Il guaio delle cose non-materiali è che quando finiscono non puoi andarle a ricomprare.
Le anime deluse sono naufraghi in cerca di una terra chiamata “tranquillità”.
Questa luce nell’occhio, un puntino bianco, quasi una stella che brilla grazie a questo fuoco acceso. Te ne puoi immergere, la puoi ammirare ma non la potrai baciare. Non c’è luce in quest’altro faro: solo vivide ombre, livide paure, sostanze oscure. Davanti allo specchio.
Mi manca non solo la generosità di amare qualsiasi cosa, mi manca anche la generosità di superare qualsiasi cosa. Ho provato con tutte le mie forze di convincere me stesso che solo quello che ammiro mi innalza, ma non posso fingere di non vedere, né sentire. E per tacere mi servirebbe una forza che non ho, o una indifferenza che spero di non averla mai.

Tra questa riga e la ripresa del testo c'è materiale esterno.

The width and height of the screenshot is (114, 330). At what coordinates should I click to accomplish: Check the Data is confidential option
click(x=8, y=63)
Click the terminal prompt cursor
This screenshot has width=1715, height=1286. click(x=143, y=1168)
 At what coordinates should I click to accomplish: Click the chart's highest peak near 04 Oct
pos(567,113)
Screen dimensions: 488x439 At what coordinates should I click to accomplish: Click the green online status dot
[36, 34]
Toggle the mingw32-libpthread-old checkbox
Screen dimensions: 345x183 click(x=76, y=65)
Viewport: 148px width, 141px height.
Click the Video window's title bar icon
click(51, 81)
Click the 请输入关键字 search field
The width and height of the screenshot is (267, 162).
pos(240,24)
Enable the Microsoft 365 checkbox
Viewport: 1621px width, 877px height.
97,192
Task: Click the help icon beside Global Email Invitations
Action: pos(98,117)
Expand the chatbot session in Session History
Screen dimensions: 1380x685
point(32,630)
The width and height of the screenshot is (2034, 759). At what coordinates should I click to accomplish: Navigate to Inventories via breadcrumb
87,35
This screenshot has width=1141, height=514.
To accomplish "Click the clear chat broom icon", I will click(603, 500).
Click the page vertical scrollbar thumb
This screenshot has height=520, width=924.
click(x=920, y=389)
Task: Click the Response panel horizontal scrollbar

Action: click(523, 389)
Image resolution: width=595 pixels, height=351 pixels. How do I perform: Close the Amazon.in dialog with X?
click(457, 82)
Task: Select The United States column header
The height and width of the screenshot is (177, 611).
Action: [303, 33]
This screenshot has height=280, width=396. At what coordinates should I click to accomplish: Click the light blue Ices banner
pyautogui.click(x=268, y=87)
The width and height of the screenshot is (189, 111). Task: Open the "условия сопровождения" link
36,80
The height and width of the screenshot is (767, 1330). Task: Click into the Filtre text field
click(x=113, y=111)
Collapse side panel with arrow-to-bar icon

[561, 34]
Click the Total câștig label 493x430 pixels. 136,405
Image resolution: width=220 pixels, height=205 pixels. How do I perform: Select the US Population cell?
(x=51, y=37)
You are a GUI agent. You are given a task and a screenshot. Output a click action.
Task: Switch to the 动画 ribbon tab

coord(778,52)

Sarò la spalla dove tu potrai posarti quando sarai stanca, sarò per sempre la spalla che accoglierà le tue lacrime per renderle leggere come farfalle. Tua sorella.
La barba cresciuta per confondersi, cambiare pelle, adeguarsi come un clown in un circo turco. La pelle unta di chiuso, marchiata da ore in cerca di una via d’uscita.
La sostanza dell’anima sono i sogni. Ma nessuno sa vivere più nelle favole.